DOCUMENTO DE ORIGEM
Em ato acompanhado pela imprensa, o Poder Executivo entregou
ao Presidente da Câmara dos Deputados, o projeto de lei número 3.267/2019, que
visa alterar o Código de Trânsito Brasileiro – CTB.
Projeto de Lei visa ser mais tolerante com quem comete infrações de trânsito.
Por tudo que propõe, em especial a tão comentada disposição
em apenas penalizar com advertência por escrito quem transporta criança sem
utilizar dispositivo de retenção adequada à idade delas, determinada
propositura poderia bem ser chamada de projeto Mata Criança, ou projeto Sangue
nas Vias essa segunda denominação diante da possibilidade de dobrar o valor
da pontuação para que o condutor tenha o direito de dirigir suspenso.
Dos atuais 20 pontos, pela proposta, ele passaria para 40
pontos, sendo que para condutores das categorias C, D e E, por conta da
possibilidade de participação em curso de reciclagem preventiva, pode chegar a 70 pontos.
Que algo viria, todos esperávamos, mas com tamanha
disposição para quebrar a situação atual, notadamente a questão do transporte
de crianças, ninguém esperava.
É certo que determinada propositura encontrou eco na
sociedade brasileira.
Uma sociedade que a anos anseia por mudanças, mas que
espera isso apenas de seus governantes, que diz não tolerar corrupção, desvios
de condutas, mas, não pode transitar em uma via com equipamento medidor de
velocidade que entende isso como uma forma de arrecadação, de se auferir renda, um item da proclamada "indústria de multas", que não existe.

DADOS REGISTRADOS

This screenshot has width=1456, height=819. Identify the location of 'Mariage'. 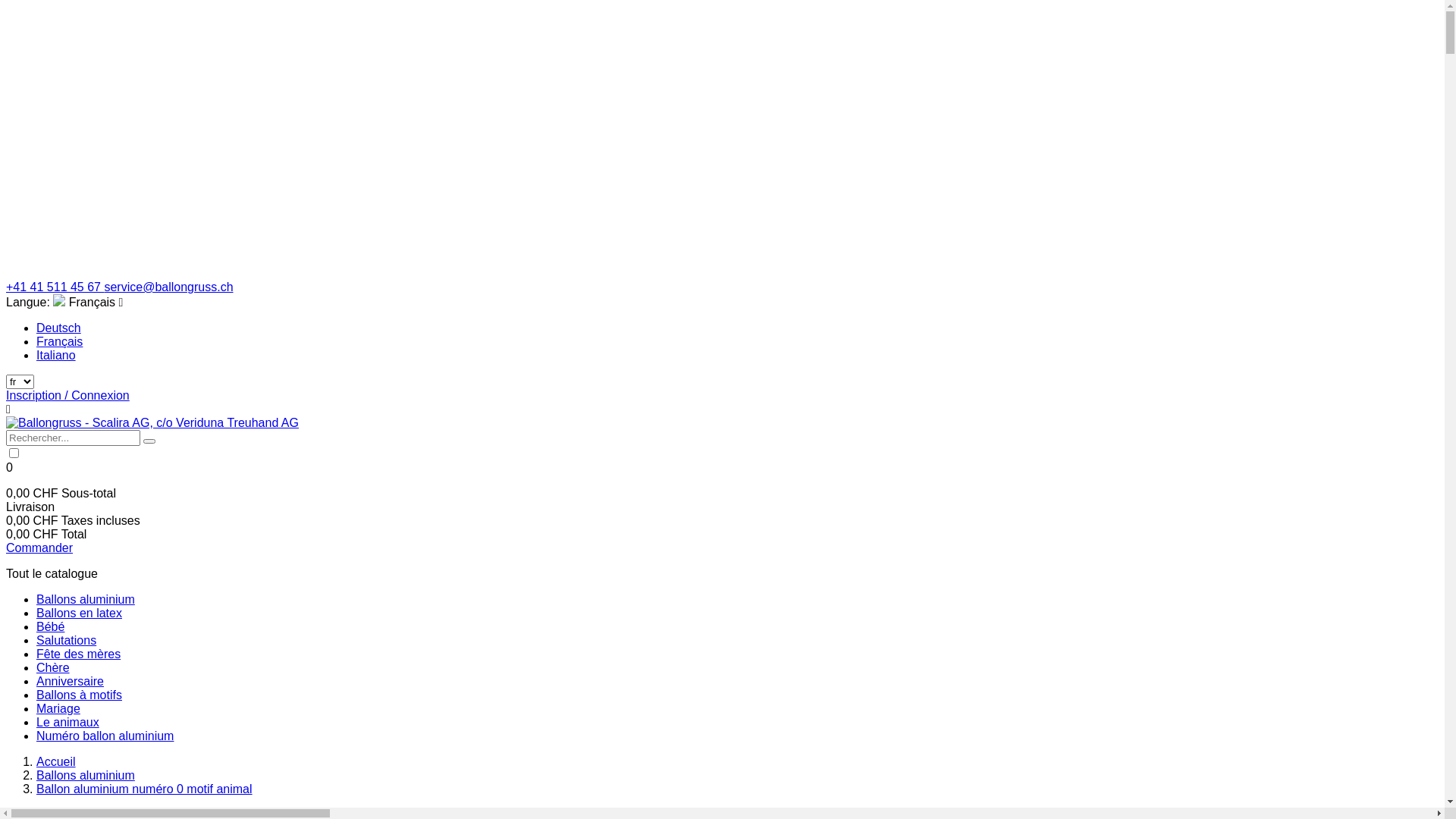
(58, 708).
==
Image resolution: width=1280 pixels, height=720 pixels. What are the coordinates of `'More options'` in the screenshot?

LISTA DE EXERCÍCIOS
1: Reproduza, por favor, o trecho do texto sobre o projeto de lei de trânsito entre "Dos atuais 20" e "crianças, ninguém esperava.", inclusive.
2: De acordo com o texto sobre o projeto de lei de trânsito, a quem o Poder Executivo entregou o projeto?

RESOLUÇÃO DAS TAREFAS
1:
Dos atuais 20 pontos, pela proposta, ele passaria para 40
pontos, sendo que para condutores das categorias C, D e E, por conta da
possibilidade de participação em curso de reciclagem preventiva, pode chegar a 70 pontos.
Que algo viria, todos esperávamos, mas com tamanha
disposição para quebrar a situação atual, notadamente a questão do transporte
de crianças, ninguém esperava.

2: Ao Presidente da Câmara dos Deputados.